Speak.io (and Sqwiggle) are both WebRTC based and the team has extensive experience here. The team is deep in understanding all the nits about WebRTC audio and working to either fix them or annoy someone else to fix them. There are a 100 adjectives to describe voice quality and 99 of them are negative. Getting it right is hard.

Frustrating to me is the seeming patience that the Speak.io team has. The ProductHunt announcement was simply to get a larger base of trial users and frankly they don’t want more publicity (good thing no one reads this blog). What they want is more time to work out the details and with their Ebeneezer Scrooge spending rate, they have sufficient runway to continue the development.

Speak.io really isn’t “integrated” with Slack, they simply use Slack for single sign-on and to suck down team member info to create your audio group, hence, it could be fashioned to work with a number of other platforms (e.g. HipChat). However, Slack was the obvious first choice.

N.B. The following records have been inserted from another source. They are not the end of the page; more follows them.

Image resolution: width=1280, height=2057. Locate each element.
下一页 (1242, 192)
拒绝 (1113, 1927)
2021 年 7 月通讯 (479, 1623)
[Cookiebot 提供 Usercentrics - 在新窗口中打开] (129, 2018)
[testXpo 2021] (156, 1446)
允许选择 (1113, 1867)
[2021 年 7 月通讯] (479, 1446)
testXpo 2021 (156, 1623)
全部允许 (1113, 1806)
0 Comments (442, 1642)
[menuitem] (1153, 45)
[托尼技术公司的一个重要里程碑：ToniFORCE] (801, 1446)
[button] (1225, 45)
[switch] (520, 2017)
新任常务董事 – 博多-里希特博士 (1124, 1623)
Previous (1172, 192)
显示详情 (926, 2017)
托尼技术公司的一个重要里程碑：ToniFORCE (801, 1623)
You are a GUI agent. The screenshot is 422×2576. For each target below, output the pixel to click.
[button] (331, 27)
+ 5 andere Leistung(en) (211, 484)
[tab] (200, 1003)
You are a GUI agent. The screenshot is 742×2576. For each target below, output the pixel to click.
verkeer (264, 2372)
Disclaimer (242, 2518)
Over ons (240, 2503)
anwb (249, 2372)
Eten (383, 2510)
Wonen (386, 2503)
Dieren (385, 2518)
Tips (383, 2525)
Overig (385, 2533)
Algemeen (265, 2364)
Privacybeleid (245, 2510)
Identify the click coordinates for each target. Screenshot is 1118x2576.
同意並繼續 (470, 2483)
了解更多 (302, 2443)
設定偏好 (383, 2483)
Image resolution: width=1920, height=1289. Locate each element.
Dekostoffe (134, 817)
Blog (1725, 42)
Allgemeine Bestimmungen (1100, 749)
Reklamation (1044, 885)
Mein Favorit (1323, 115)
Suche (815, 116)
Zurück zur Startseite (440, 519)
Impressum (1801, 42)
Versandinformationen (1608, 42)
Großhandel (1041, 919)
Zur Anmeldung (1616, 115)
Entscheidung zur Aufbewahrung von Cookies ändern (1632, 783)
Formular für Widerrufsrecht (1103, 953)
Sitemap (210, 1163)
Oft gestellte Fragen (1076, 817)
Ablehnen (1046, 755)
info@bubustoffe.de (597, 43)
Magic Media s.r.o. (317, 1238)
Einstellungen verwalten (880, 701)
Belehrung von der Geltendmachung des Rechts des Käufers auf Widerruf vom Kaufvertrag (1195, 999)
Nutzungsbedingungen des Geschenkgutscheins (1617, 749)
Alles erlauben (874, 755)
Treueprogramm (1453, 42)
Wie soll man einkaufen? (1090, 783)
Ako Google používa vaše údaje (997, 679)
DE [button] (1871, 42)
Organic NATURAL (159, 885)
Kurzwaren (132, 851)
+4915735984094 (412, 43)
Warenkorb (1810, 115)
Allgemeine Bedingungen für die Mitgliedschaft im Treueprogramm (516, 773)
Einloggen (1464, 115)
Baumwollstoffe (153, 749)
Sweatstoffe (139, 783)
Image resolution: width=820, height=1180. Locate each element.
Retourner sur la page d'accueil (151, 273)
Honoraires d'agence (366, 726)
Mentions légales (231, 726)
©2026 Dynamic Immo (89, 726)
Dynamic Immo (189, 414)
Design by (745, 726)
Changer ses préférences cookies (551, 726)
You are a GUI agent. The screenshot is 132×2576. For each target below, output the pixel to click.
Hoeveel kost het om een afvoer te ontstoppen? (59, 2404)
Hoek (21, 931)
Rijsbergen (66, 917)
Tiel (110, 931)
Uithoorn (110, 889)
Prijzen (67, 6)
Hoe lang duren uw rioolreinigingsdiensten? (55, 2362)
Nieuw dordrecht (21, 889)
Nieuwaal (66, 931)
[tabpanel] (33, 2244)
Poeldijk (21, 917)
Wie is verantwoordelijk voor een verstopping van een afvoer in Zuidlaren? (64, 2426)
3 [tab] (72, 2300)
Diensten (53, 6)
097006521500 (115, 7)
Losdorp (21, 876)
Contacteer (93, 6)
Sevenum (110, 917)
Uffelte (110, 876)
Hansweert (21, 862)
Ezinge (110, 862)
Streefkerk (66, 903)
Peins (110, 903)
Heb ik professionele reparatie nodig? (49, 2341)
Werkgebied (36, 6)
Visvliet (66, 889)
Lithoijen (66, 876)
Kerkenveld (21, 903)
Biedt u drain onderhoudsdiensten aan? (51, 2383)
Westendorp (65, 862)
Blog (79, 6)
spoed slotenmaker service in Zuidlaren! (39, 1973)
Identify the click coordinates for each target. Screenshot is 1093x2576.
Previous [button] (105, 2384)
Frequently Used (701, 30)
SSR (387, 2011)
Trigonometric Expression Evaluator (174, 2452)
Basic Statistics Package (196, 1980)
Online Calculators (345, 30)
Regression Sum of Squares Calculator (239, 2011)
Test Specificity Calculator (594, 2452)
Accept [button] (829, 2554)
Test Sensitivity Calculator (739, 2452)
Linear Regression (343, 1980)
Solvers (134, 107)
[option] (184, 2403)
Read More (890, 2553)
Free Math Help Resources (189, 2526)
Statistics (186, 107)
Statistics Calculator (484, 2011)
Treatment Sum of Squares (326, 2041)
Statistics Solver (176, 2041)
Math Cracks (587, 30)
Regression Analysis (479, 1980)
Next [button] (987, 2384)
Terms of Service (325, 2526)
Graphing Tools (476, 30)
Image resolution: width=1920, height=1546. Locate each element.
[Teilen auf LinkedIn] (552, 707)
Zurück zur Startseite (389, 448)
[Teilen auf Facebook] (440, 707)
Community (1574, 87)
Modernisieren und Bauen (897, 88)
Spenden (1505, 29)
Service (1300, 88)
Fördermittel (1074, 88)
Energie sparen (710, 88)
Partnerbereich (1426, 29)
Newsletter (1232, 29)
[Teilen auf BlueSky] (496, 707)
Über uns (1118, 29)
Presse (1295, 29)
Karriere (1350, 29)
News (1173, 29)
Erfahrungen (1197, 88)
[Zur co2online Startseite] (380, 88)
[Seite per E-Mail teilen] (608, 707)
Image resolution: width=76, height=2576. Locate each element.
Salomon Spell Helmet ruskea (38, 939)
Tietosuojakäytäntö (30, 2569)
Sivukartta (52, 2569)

Does Speak.io have a sustainable business? No idea. It’s free but the cost to operate this is nearly zero so the objective is to build experience and a user base.

The team would be a great acqui-hire but you’d better come armed with more than just money. Knowing this group, they’re truly trying to break open this nut of new age communications and your fancy expresso machine and chef lunches likely aren’t enough to entice them out of the Tenderloin (though I easily fall victim to just coconut water). This is a team that will have to be wooed that their singular focus will be allowed to continue.